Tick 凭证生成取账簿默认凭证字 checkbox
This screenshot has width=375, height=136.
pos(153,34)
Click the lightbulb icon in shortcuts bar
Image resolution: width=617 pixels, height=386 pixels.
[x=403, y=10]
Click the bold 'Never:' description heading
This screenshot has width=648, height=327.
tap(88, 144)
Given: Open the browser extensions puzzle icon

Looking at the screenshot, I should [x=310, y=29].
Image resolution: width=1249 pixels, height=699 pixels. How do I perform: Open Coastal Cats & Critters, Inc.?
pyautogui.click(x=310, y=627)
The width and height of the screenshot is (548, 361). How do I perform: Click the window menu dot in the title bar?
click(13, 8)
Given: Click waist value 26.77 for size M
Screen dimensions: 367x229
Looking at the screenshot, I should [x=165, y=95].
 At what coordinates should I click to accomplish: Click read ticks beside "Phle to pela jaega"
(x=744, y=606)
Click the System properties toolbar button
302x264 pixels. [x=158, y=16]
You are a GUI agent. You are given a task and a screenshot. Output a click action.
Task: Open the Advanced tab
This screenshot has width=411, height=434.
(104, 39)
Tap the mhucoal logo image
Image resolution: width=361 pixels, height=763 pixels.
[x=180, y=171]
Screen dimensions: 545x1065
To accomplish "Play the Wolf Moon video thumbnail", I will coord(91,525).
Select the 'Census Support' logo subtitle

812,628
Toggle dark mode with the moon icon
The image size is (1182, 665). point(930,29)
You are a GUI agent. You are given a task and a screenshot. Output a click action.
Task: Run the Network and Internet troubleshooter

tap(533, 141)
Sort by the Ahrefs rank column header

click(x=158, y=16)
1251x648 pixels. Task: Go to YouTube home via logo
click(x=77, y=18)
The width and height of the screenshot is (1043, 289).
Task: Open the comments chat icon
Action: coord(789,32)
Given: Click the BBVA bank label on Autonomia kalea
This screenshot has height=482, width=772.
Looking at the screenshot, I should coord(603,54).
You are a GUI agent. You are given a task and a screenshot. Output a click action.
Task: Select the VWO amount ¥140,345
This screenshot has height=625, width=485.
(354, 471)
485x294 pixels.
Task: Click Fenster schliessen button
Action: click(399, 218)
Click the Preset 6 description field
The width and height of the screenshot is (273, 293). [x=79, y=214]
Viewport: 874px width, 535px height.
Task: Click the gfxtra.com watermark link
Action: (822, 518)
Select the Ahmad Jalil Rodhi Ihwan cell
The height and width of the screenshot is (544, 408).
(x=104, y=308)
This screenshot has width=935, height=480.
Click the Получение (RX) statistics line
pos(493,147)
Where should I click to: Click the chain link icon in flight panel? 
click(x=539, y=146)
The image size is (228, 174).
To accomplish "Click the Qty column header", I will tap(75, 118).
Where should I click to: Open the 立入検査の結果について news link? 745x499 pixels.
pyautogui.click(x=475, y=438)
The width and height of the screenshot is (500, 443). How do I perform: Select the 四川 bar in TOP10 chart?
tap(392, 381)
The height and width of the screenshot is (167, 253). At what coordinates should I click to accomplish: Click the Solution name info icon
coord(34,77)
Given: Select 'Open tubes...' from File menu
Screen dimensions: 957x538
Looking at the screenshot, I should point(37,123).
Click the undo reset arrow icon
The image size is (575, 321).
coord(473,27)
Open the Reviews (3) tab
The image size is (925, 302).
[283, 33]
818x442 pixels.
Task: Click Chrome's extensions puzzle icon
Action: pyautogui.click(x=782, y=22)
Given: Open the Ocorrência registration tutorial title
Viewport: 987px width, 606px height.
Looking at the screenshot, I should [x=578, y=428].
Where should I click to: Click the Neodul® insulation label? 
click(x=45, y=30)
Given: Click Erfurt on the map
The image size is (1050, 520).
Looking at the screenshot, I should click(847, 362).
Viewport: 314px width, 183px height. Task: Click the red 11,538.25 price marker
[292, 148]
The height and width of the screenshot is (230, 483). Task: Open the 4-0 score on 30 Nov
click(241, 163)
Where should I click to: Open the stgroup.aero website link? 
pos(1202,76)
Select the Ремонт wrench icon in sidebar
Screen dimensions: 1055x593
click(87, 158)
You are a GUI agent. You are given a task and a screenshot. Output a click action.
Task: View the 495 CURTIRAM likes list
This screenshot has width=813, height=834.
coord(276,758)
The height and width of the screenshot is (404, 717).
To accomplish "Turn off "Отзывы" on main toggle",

+--

| Exercise |
Reproduce every entry shown above, precisely as it stands.

| Exercise output |
Tick 凭证生成取账簿默认凭证字 checkbox
This screenshot has width=375, height=136.
pos(153,34)
Click the lightbulb icon in shortcuts bar
Image resolution: width=617 pixels, height=386 pixels.
[x=403, y=10]
Click the bold 'Never:' description heading
This screenshot has width=648, height=327.
tap(88, 144)
Given: Open the browser extensions puzzle icon

Looking at the screenshot, I should [x=310, y=29].
Image resolution: width=1249 pixels, height=699 pixels. How do I perform: Open Coastal Cats & Critters, Inc.?
pyautogui.click(x=310, y=627)
The width and height of the screenshot is (548, 361). How do I perform: Click the window menu dot in the title bar?
click(13, 8)
Given: Click waist value 26.77 for size M
Screen dimensions: 367x229
Looking at the screenshot, I should [x=165, y=95].
 At what coordinates should I click to accomplish: Click read ticks beside "Phle to pela jaega"
(x=744, y=606)
Click the System properties toolbar button
302x264 pixels. [x=158, y=16]
You are a GUI agent. You are given a task and a screenshot. Output a click action.
Task: Open the Advanced tab
This screenshot has width=411, height=434.
(104, 39)
Tap the mhucoal logo image
Image resolution: width=361 pixels, height=763 pixels.
[x=180, y=171]
Screen dimensions: 545x1065
To accomplish "Play the Wolf Moon video thumbnail", I will coord(91,525).
Select the 'Census Support' logo subtitle

812,628
Toggle dark mode with the moon icon
The image size is (1182, 665). point(930,29)
You are a GUI agent. You are given a task and a screenshot. Output a click action.
Task: Run the Network and Internet troubleshooter

tap(533, 141)
Sort by the Ahrefs rank column header

click(x=158, y=16)
1251x648 pixels. Task: Go to YouTube home via logo
click(x=77, y=18)
The width and height of the screenshot is (1043, 289).
Task: Open the comments chat icon
Action: coord(789,32)
Given: Click the BBVA bank label on Autonomia kalea
This screenshot has height=482, width=772.
Looking at the screenshot, I should coord(603,54).
You are a GUI agent. You are given a task and a screenshot. Output a click action.
Task: Select the VWO amount ¥140,345
This screenshot has height=625, width=485.
(354, 471)
485x294 pixels.
Task: Click Fenster schliessen button
Action: click(399, 218)
Click the Preset 6 description field
The width and height of the screenshot is (273, 293). [x=79, y=214]
Viewport: 874px width, 535px height.
Task: Click the gfxtra.com watermark link
Action: (822, 518)
Select the Ahmad Jalil Rodhi Ihwan cell
The height and width of the screenshot is (544, 408).
(x=104, y=308)
This screenshot has width=935, height=480.
Click the Получение (RX) statistics line
pos(493,147)
Where should I click to: Click the chain link icon in flight panel? 
click(x=539, y=146)
The image size is (228, 174).
To accomplish "Click the Qty column header", I will tap(75, 118).
Where should I click to: Open the 立入検査の結果について news link? 745x499 pixels.
pyautogui.click(x=475, y=438)
The width and height of the screenshot is (500, 443). How do I perform: Select the 四川 bar in TOP10 chart?
tap(392, 381)
The height and width of the screenshot is (167, 253). At what coordinates should I click to accomplish: Click the Solution name info icon
coord(34,77)
Given: Select 'Open tubes...' from File menu
Screen dimensions: 957x538
Looking at the screenshot, I should point(37,123).
Click the undo reset arrow icon
The image size is (575, 321).
coord(473,27)
Open the Reviews (3) tab
The image size is (925, 302).
[283, 33]
818x442 pixels.
Task: Click Chrome's extensions puzzle icon
Action: pyautogui.click(x=782, y=22)
Given: Open the Ocorrência registration tutorial title
Viewport: 987px width, 606px height.
Looking at the screenshot, I should [x=578, y=428].
Where should I click to: Click the Neodul® insulation label? 
click(x=45, y=30)
Given: Click Erfurt on the map
The image size is (1050, 520).
Looking at the screenshot, I should click(847, 362).
Viewport: 314px width, 183px height. Task: Click the red 11,538.25 price marker
[292, 148]
The height and width of the screenshot is (230, 483). Task: Open the 4-0 score on 30 Nov
click(241, 163)
Where should I click to: Open the stgroup.aero website link? 
pos(1202,76)
Select the Ремонт wrench icon in sidebar
Screen dimensions: 1055x593
click(87, 158)
You are a GUI agent. You are given a task and a screenshot. Output a click action.
Task: View the 495 CURTIRAM likes list
This screenshot has width=813, height=834.
coord(276,758)
The height and width of the screenshot is (404, 717).
To accomplish "Turn off "Отзывы" on main toggle",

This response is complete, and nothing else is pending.